## WHAT IS NEEDED:
Copy out the rows from the start through the line containing "point(179,385)", inclusive, keeping every line unchanged.

Stored data:

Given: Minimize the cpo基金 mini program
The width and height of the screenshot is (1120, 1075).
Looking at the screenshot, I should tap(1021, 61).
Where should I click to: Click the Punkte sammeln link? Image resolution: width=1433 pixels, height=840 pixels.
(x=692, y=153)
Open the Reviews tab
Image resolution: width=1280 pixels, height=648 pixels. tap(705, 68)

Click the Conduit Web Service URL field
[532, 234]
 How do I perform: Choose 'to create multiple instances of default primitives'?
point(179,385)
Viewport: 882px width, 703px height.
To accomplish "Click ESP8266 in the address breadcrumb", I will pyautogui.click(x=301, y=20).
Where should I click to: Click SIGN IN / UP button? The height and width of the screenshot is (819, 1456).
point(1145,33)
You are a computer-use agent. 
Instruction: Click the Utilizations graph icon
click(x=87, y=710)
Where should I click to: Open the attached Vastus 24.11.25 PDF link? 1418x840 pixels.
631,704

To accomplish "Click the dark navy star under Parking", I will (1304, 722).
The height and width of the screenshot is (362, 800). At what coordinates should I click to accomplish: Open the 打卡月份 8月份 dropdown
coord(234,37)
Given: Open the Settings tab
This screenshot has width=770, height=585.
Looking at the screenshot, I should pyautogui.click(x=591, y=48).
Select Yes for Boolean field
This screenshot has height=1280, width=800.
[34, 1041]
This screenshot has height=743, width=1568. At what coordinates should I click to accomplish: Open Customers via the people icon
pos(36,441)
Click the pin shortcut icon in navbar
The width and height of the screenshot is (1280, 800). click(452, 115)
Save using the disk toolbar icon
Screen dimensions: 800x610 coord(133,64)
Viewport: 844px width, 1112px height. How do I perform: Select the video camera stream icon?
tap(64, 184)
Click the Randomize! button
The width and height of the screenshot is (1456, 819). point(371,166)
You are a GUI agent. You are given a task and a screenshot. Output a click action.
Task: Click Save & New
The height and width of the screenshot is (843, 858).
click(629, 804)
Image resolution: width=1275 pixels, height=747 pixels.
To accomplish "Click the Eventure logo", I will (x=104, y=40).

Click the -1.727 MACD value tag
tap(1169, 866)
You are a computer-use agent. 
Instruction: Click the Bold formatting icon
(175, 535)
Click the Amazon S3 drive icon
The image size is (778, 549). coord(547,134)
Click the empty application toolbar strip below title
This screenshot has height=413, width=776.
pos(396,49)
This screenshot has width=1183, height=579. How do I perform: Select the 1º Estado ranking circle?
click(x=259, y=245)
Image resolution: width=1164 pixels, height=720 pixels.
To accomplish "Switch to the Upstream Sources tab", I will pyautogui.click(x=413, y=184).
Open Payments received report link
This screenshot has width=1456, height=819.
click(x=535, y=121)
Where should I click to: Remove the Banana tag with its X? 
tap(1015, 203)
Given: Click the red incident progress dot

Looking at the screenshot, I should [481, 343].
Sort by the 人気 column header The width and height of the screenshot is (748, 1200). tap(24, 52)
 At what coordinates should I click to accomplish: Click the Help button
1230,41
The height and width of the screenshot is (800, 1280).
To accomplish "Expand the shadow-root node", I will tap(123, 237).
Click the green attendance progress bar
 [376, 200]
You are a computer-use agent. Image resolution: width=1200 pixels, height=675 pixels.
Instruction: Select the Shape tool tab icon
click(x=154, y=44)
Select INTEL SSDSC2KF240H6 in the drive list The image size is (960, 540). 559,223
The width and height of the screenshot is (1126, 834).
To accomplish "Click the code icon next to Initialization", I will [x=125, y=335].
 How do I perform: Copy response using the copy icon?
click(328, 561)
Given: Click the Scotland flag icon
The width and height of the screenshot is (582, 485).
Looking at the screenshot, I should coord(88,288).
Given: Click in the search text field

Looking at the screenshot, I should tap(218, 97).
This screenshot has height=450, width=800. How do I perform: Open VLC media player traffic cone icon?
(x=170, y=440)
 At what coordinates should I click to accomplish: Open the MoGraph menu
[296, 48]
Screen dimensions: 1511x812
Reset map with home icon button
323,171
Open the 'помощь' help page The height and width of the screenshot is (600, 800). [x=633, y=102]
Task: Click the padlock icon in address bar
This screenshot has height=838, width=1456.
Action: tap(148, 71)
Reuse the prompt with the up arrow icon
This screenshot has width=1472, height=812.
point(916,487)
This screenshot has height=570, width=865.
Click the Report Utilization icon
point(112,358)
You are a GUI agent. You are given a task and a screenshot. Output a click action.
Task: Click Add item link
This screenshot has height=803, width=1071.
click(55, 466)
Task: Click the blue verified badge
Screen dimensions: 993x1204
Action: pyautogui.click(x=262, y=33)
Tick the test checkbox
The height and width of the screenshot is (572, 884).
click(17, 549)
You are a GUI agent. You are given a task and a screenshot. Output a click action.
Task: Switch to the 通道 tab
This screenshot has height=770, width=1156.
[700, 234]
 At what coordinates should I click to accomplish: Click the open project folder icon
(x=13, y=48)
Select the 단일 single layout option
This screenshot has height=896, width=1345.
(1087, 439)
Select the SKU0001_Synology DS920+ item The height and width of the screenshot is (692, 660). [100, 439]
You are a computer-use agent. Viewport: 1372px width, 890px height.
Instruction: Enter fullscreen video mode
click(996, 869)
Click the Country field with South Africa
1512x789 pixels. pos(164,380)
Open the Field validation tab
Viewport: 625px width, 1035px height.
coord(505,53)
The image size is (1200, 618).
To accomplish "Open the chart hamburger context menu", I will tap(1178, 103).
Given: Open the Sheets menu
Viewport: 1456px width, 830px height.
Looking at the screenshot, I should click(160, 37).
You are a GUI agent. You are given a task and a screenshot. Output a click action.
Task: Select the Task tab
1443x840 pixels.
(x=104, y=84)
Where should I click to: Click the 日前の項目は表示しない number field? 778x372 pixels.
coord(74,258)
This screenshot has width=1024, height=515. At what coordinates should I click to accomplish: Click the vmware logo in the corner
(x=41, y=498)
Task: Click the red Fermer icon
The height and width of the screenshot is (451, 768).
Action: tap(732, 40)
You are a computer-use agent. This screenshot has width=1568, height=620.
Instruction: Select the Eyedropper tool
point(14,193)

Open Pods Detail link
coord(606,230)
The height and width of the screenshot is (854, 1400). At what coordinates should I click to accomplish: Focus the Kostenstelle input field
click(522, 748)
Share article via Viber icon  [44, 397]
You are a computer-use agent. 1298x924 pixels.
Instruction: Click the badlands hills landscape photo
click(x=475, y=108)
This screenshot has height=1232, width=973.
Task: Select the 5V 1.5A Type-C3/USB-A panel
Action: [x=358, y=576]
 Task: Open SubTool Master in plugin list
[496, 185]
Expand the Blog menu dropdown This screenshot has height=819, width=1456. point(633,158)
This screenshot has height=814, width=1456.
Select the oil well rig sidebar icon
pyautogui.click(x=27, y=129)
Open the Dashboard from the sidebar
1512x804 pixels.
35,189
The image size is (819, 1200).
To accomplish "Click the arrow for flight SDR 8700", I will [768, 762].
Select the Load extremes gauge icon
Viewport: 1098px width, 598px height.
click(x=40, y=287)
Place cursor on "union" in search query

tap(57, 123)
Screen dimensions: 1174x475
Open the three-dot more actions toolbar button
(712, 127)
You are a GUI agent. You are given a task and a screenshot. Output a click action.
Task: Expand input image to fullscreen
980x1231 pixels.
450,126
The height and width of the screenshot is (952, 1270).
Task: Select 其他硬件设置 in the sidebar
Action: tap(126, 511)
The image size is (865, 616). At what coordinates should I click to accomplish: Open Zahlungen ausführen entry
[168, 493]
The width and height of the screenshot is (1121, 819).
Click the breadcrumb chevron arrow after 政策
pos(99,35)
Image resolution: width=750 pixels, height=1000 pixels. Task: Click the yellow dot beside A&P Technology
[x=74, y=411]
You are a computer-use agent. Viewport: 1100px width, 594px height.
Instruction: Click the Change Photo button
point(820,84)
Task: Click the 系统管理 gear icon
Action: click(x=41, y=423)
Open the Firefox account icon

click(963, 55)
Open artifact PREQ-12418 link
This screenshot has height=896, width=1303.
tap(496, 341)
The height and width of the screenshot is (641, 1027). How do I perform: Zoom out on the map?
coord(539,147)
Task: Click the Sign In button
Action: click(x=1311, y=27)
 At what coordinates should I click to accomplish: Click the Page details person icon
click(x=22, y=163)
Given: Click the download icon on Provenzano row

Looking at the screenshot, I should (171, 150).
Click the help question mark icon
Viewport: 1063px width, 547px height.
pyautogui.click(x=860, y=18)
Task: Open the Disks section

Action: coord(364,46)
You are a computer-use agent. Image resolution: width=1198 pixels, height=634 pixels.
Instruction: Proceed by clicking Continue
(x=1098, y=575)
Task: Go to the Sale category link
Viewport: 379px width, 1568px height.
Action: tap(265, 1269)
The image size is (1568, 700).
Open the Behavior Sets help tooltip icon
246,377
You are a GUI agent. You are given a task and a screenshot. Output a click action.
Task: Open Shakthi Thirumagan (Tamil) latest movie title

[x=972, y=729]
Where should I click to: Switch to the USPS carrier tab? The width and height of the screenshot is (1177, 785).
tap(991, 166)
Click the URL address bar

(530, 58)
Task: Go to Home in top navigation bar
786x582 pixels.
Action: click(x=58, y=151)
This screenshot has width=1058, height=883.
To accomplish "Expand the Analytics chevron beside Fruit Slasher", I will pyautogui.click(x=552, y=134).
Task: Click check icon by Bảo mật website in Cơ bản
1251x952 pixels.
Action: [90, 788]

## EXERCISE RESPONSE:
Given: Minimize the cpo基金 mini program
The width and height of the screenshot is (1120, 1075).
Looking at the screenshot, I should tap(1021, 61).
Where should I click to: Click the Punkte sammeln link? Image resolution: width=1433 pixels, height=840 pixels.
(x=692, y=153)
Open the Reviews tab
Image resolution: width=1280 pixels, height=648 pixels. tap(705, 68)

Click the Conduit Web Service URL field
[532, 234]
 How do I perform: Choose 'to create multiple instances of default primitives'?
point(179,385)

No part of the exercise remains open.